Created attachment 38524 [details] Patchset of SheetDataWriter Performance tests showed that creating rows in a SXSSF sheet with lots of data spend a substantial amount of cpu time escaping the strings to write using #outputEscapedString. By simplifying the loop and avoiding to convert between string and codepoints a bunch of times, we can improve the writing speed by a good amount.
It's hard to read this patch on my phone but a quick look makes me think there is a bug with use of string length - the number of chars as opposed the number of codepoints. I'm very reluctant to take this change. Can you provide a jmh benchmark to back up your claims? If the codepoint code is super slow, we could consider an option where users configure whether they want char iteration or codepoint iteration. Is there any chance of using GitHub instead of patch files?

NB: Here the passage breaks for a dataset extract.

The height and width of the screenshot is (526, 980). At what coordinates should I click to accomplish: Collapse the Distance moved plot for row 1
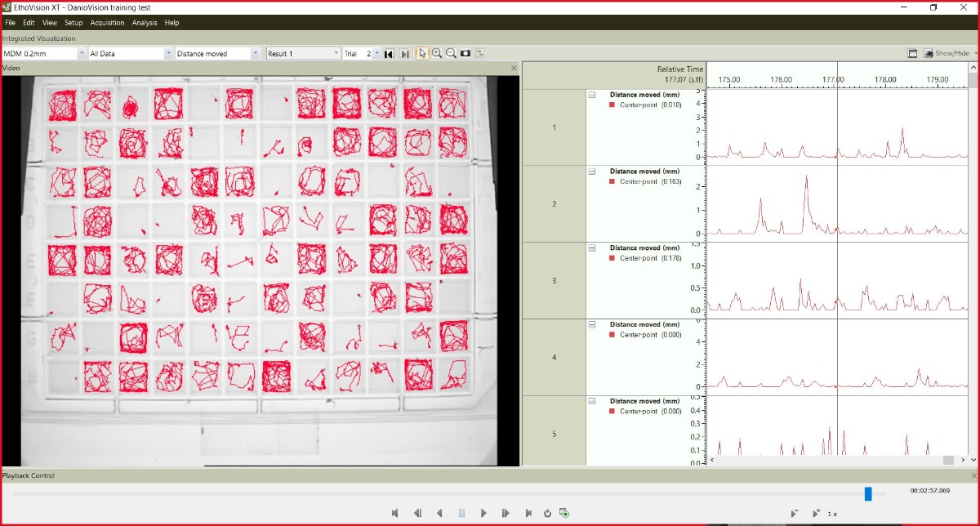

https://github.com/apache/poi/pull/405 is an unreleased perf change that may improve perf time of existing code.
Created attachment 38525 [details] Benchmark The attached file contains a benchmark comparing the performance of the proposed patch against previous iterations of the same method.
Thank you for your comments. I'm happy to use git, however I thought it was readonly and I should provide patches here. I opened a pull request in git (https://github.com/apache/poi/pull/443). I attached a benchmark also comparing the performance against the change made with https://github.com/apache/poi/pull/405. I think the difference is significant. I don't think there is an issue with the number of chars vs. the number of codepoints, since the loop counter is increased in case the codepoint is in fact a pair of characters. There are unit tests in the TestSheetDataWriter asserting the correct behaviour for unicode surrogates as well as the 'replaceWithQuestionMark' behaviour.
Thanks Matthias - I'll close this based on what you provided in https://github.com/apache/poi/pull/443 - if you could close that PR, it be great.